Each line of the material must appear again in the answer, exactly.
(Beginning of Task data)
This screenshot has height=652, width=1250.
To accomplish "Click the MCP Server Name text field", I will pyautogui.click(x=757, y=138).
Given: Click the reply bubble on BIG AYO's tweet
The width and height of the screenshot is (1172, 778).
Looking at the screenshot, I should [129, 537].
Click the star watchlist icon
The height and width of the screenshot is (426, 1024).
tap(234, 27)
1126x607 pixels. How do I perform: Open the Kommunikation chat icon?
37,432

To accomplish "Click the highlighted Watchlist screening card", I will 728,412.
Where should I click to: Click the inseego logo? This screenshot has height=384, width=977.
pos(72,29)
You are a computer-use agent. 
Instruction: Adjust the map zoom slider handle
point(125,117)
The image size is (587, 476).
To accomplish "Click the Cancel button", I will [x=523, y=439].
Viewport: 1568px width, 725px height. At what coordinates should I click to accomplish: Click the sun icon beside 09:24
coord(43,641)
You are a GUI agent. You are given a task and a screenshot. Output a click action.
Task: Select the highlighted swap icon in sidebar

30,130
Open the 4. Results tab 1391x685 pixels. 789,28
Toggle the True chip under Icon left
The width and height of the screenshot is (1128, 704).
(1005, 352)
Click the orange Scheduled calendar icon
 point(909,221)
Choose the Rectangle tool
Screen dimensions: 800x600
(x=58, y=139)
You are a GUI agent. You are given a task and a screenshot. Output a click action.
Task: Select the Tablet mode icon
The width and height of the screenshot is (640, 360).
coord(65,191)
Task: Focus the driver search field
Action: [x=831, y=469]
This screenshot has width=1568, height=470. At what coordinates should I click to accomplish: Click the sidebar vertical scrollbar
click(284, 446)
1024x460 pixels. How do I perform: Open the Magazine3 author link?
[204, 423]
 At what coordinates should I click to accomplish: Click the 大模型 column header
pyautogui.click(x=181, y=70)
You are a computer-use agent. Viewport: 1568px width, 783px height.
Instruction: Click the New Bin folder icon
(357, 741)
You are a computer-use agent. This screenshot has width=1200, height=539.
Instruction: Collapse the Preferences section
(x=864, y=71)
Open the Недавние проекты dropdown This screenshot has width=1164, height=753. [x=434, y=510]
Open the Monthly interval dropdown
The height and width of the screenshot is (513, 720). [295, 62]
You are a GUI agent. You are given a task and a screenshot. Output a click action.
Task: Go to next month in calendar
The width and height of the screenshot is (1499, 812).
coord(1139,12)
(End of Task data)
**Solution to this task**
This screenshot has height=652, width=1250.
To accomplish "Click the MCP Server Name text field", I will pyautogui.click(x=757, y=138).
Given: Click the reply bubble on BIG AYO's tweet
The width and height of the screenshot is (1172, 778).
Looking at the screenshot, I should [129, 537].
Click the star watchlist icon
The height and width of the screenshot is (426, 1024).
tap(234, 27)
1126x607 pixels. How do I perform: Open the Kommunikation chat icon?
37,432

To accomplish "Click the highlighted Watchlist screening card", I will 728,412.
Where should I click to: Click the inseego logo? This screenshot has height=384, width=977.
pos(72,29)
You are a computer-use agent. 
Instruction: Adjust the map zoom slider handle
point(125,117)
The image size is (587, 476).
To accomplish "Click the Cancel button", I will [x=523, y=439].
Viewport: 1568px width, 725px height. At what coordinates should I click to accomplish: Click the sun icon beside 09:24
coord(43,641)
You are a GUI agent. You are given a task and a screenshot. Output a click action.
Task: Select the highlighted swap icon in sidebar

30,130
Open the 4. Results tab 1391x685 pixels. 789,28
Toggle the True chip under Icon left
The width and height of the screenshot is (1128, 704).
(1005, 352)
Click the orange Scheduled calendar icon
 point(909,221)
Choose the Rectangle tool
Screen dimensions: 800x600
(x=58, y=139)
You are a GUI agent. You are given a task and a screenshot. Output a click action.
Task: Select the Tablet mode icon
The width and height of the screenshot is (640, 360).
coord(65,191)
Task: Focus the driver search field
Action: [x=831, y=469]
This screenshot has width=1568, height=470. At what coordinates should I click to accomplish: Click the sidebar vertical scrollbar
click(284, 446)
1024x460 pixels. How do I perform: Open the Magazine3 author link?
[204, 423]
 At what coordinates should I click to accomplish: Click the 大模型 column header
pyautogui.click(x=181, y=70)
You are a computer-use agent. Viewport: 1568px width, 783px height.
Instruction: Click the New Bin folder icon
(357, 741)
You are a computer-use agent. This screenshot has width=1200, height=539.
Instruction: Collapse the Preferences section
(x=864, y=71)
Open the Недавние проекты dropdown This screenshot has width=1164, height=753. [x=434, y=510]
Open the Monthly interval dropdown
The height and width of the screenshot is (513, 720). [295, 62]
You are a GUI agent. You are given a task and a screenshot. Output a click action.
Task: Go to next month in calendar
The width and height of the screenshot is (1499, 812).
coord(1139,12)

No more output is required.